WHERE ANGELS FEAR TO TREAD

AFAD’s Solidarity Message in the Event of the First Year Anniversary

of the Martyrdom of Aasia Jeelani and Ghulam Nabi

 

Since last year, April 20 was no longer a mere date in the calendar to be either ignored and spent with family and kith or considered as an ordinary working day that brings drudgery labor and toil. Rather, it is now a date that possesses profound meaning and significance, marking the loss of Asia’s two recent martyrs for human rights, encapsulating the various emotions of a grieving yet highly grateful people.

 

For exactly a year ago, a land mine exploded in the village of Chandigam right in the heart of the Indian-administered state of Jammu and Kashmir.

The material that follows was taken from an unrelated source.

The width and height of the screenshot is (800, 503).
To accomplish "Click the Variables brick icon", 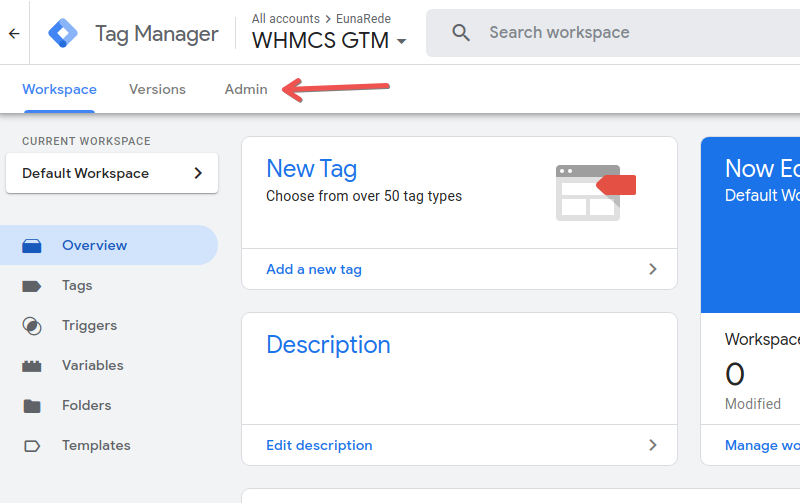I will pyautogui.click(x=32, y=366).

A highly impersonal and undiscriminating instrument of destruction and death, the said blast led to the death of Kashmiri activist Aasia Jeelani and her driver Ghulam  Sheikh Nabi, and seriously wounded fellow advocate Khurram Parvez.

 

Even after the explosion and during her struggle with the approaching darkness, Aasia remained as a steady paragon of faith, courage and commitment—saying a Muslim prayer proclaiming Allah’s greatness—virtues which the modern world in its hectic pursuit or the secular have long learned to ignore.

 

A journalist by profession and a human rights advocate by obligation, Aasia and her fellow activists have worked for peace and justice and Kashmir, editing the quarterly newsletter Voices Unheard and joining various formations such as the Jammu and Kashmir Coalition of Civil Society (JKCCS) and AFAD’s member-organization the Association of Parents Disappeared Persons (APDP).

 

Though the Asian Federation Against Involuntary Disappearances (AFAD) mourn their loss, we at the same time proclaim our admiration for their heroism and courage, never yielding to fear despite the “horror of the shade” and the “menace of the years” as the poet William Ernest Henley once wrote. Despite their demise, they remain present, for their death is not the termination of lives but the fulfillment of their work.

 

In their deaths, an inspiration is born, and we who have been left behind are given the supreme responsibility of continuing the values and ideals that Aasia and Ghulam have fought, died and lived for. Thus, we carry a heavy burden, assuming the responsibility of making their loss meaningful and significant—a necessary sacrifice to remind the old and embolden the young and collectively strive for a world free of disappearances.